§ **What this exercise asks**:
A) Answer these questions from the text about learning from an injury:
(i) What injury has the writer had?
(ii) According to the writer, what did the injury come from?
(iii) What did the writer do when the hip started aching during a run?
B) From the text about learning from an injury, copy out the part from "There are many" up to and including "has taught me." word for word.
C) Continue the text about learning from an injury, picking up after its final sentence.

§ **Passage shown**:
'''

There are many downsides to getting an injury — you may have pain, you may have to take a break from your exercise routine, or you may have some serious damage to your body. All of it sucks! But what if you chose to see your injury as something more than just a setback? What if you could use the experience as a teachable moment, an opportunity to learn so you can move forward in your life with more insight, even wisdom?

As a hip labral tear has made me rethink the way I use my body, I’m reflecting on the good things that this injury has taught me.

What I’ve Learned From Being Injured

1. To listen to my body. My injury didn’t happen overnight; it came from years of overuse. My body gave me the signs along the way that something was wrong, but I chose to ignore it. So as I was running, and my hip started aching, I ran through it. I always pushed through the pain because I was determined to stick to my workout no matter what. Our bodies know best. When something isn’t right, your body will let you know. It’s up to you on how you will respond. Now, as I go through a rehab program, I’m paying close attention to all the signs my body gives as I don’t want to trigger the injury. So if you notice a little pang of pain in your workout, tune in and notice what your body is telling you. The sooner you start to listen, the more in touch you’ll be, and the less likely you will get injured.

'''

§ **Source data**:

'''

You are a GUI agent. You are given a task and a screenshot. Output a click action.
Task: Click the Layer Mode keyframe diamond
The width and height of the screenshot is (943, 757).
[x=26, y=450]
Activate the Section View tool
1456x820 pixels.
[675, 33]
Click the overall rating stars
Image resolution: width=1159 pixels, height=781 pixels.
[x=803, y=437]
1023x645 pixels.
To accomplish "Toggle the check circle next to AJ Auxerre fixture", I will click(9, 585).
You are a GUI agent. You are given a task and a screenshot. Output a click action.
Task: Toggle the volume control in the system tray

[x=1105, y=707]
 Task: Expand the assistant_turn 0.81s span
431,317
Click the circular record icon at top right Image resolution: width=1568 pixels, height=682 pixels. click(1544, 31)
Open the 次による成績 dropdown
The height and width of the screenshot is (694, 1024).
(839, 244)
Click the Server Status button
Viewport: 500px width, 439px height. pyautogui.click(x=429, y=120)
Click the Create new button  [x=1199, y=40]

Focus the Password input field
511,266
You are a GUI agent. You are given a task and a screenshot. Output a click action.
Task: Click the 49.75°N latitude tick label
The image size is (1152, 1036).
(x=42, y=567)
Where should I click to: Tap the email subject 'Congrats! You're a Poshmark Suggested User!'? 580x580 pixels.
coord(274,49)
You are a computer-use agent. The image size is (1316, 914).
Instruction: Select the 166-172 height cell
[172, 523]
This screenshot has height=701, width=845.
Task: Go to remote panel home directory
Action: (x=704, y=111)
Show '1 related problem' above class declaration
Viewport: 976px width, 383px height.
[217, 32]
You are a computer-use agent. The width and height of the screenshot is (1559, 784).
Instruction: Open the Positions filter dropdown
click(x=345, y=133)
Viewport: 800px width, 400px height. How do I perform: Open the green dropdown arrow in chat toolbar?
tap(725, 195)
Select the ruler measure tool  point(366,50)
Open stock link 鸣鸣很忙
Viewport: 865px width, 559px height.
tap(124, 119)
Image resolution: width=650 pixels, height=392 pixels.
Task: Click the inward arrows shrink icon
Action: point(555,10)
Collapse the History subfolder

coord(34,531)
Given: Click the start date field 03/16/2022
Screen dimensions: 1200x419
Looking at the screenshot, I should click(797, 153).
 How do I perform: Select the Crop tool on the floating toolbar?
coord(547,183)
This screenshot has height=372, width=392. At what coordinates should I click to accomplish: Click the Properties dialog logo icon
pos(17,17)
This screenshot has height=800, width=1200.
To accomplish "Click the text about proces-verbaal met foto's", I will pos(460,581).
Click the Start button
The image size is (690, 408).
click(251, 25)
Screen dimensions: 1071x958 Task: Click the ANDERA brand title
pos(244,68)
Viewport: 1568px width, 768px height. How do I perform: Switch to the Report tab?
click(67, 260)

'''

§ **Results of the tasks**:
A)
(i) A hip labral tear.
(ii) Years of overuse.
(iii) The writer ran through it.

B)
There are many downsides to getting an injury — you may have pain, you may have to take a break from your exercise routine, or you may have some serious damage to your body. All of it sucks! But what if you chose to see your injury as something more than just a setback? What if you could use the experience as a teachable moment, an opportunity to learn so you can move forward in your life with more insight, even wisdom?

As a hip labral tear has made me rethink the way I use my body, I’m reflecting on the good things that this injury has taught me.

C)
2. To slow down. As a yogi, I was always comfortable with the idea of slowing down — on the mat. But on the running path or during a HIIT session the last thing I wanted to do was go slow. The problem with moving too fast is that often our form gets sacrificed. As our alignment gets sloppy, we are more prone to injury. Now that I am actually injured, moving fast feels rushed. It’s harder to notice the signals when my body is rushing around. Going slowly allows me to be more mindful with my movement, which not only helps heal my injury, but also it keeps me more present in the rest of my life.

3. Nothing is permanent. The situation I’m in now, like everything in life, will change. Currently, I’m in PT for my injury, and that will eventually end, bringing me to a new situation. Whether my hip heals completely and I return to the running track, or I end up in surgery, it’s all just a phase, or season of life. If I can listen to my body and slow down along the way, I’m more equipped to enjoy myself as the seasons change.